Although he said the volume of unit sales might be slowing slightly at supermarkets, inflation and other factors have kept dollar sales robust.
“It's because of inflation and because the consumer is still healthy enough that, for the most part, they can still afford to have a full shopping cart and haven't adjusted much in their food basket,” Wolf said.
Supermarket executives told SN they are cautiously optimistic for ongoing sales growth in 2008 (see story on this page).
Holiday sales for the 2007 season at general-merchandise retailers were the slowest in several years — weaker than many analysts had expected — preliminary reports revealed. According to SpendingPulse, which uses data from MasterCard Advisors, retailers' sales rose just 2.4%, excluding gasoline, during the period between Thanksgiving and New Year's. Including gasoline, sales were up 3.6% over year-ago results, the weakest performance in four years. SpendingPulse had previously projected holiday sales to rise 3.5% to 4%.
Minneapolis-based Target Corp. stunned investors on Dec. 24 with a warning that its same-store sales for the peak shopping season might have actually declined from year-ago levels. The company said its same-store sales for the five-week period ending Jan. 5 could be in the range of -1% to +1%, after it had previously projected same-store sales gains for the period of between 3% and 5%.
Drug retailers also experienced weak sales during the end of 2007, in part because of the light flu season, Wolf explained. That trend can be expected to affect supermarket results as well, but to a much lesser degree than drug stores.
“The supermarkets are probably turning out to be the most defensive retail group in this down-cycle, which they haven't been in the two previous down-cycles I've been involved with,” he said.
Perry Caicco, an analyst with CIBC World Markets, Toronto, said the ongoing weakness in consumer spending should have minimal impact on most supermarket operators.
“I'm not a believer that a weak consumer should impact supermarkets in any way, shape or form, if they are well positioned,” he said. “They did not used to be, but in general they are now.”

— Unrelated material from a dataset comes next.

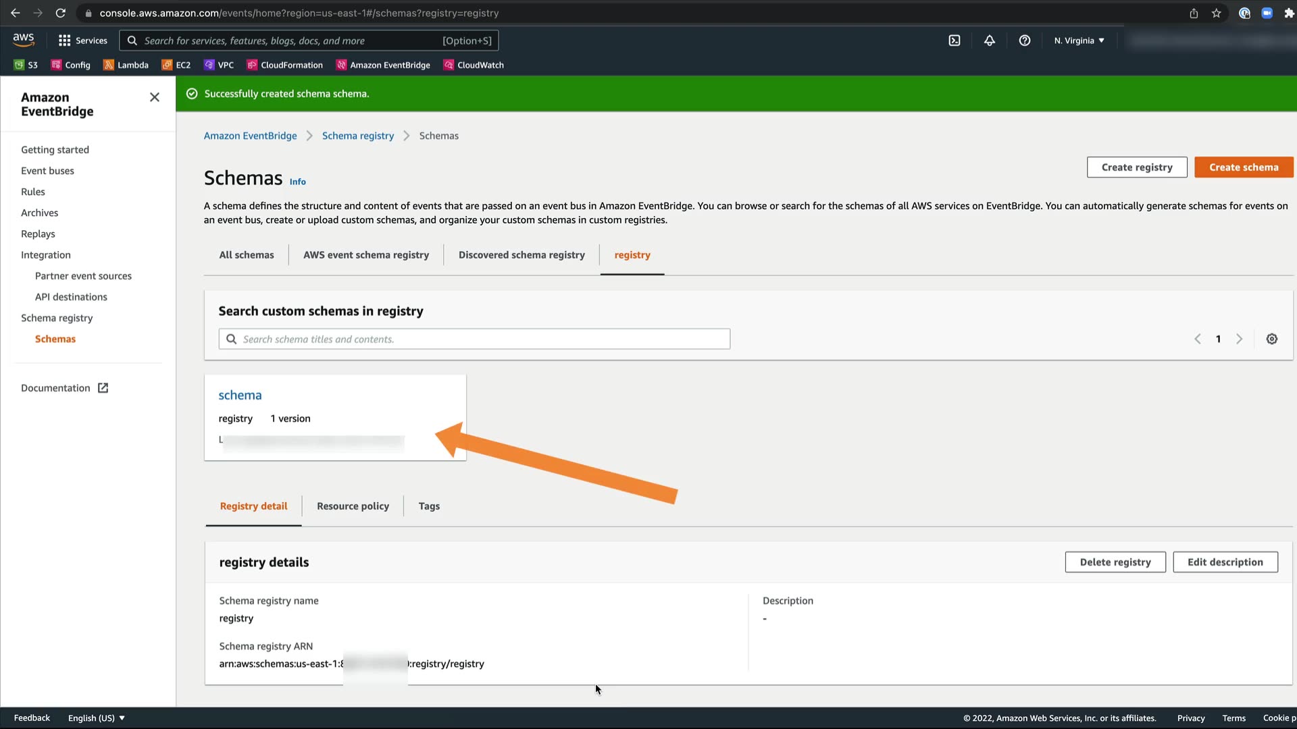The width and height of the screenshot is (1297, 729).
Task: Click the search schema titles input field
Action: coord(474,339)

Even though Wal-Mart Stores was aggressive in promoting low prices for the holidays, Caicco said he thinks supermarkets were able to adjust.
“I think it was very manageable,” he said. “In many ways, they used their promotional strategies to manage prices up instead of down because of inflation.”

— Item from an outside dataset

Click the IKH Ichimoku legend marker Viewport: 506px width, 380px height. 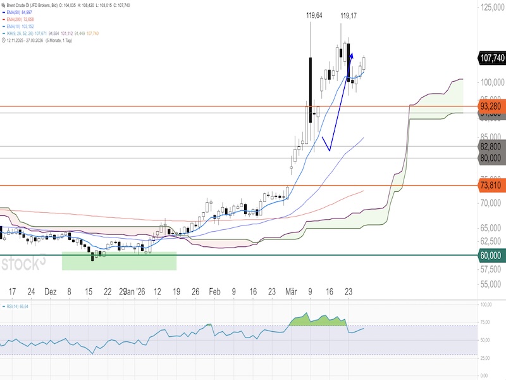(4, 33)
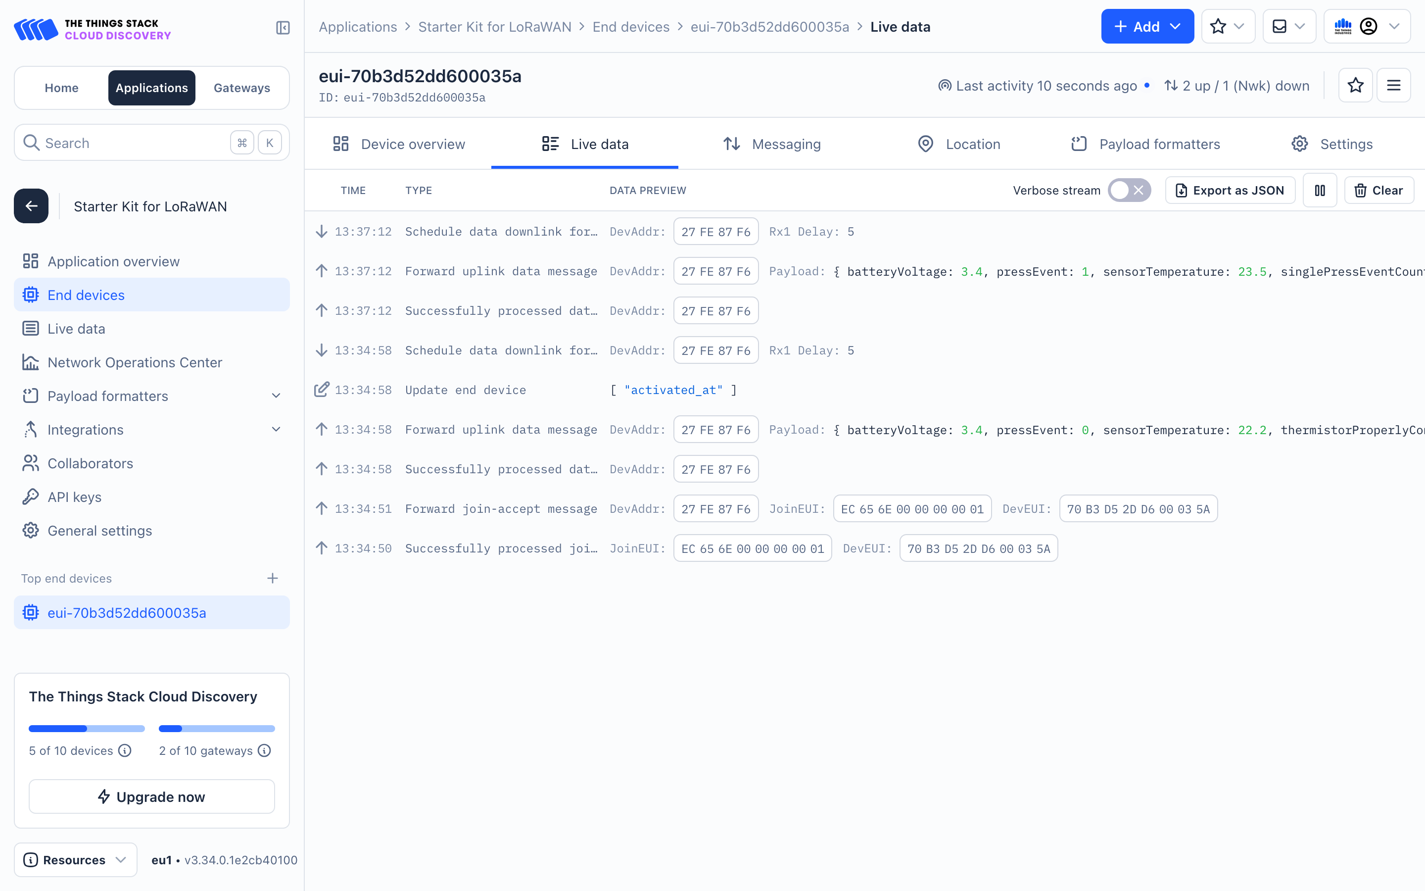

Caicco also said he believes supermarkets can continue to weather anticipated inflationary pressures. Last week, a Wall Street Journal report said consumers have begun trading down in their grocery shopping, switching to less expensive products and in some cases to alternative formats where they can find better deals.
“Obviously, there's going to be a little more inflation, but I think supermarkets can handle that,” Caicco said.
Supermarket operators have told SN that higher prices at restaurants and for gasoline may also be driving a trend toward more at-home dining, helping offset some declines in volume for certain items that have seen the highest inflation, such as dairy products and meats.
“Unless the economy somehow reverses and heads up, and if food inflation continues to be a little higher than normal, you will probably see [sales unit] volume slippage continue,” Wolf said.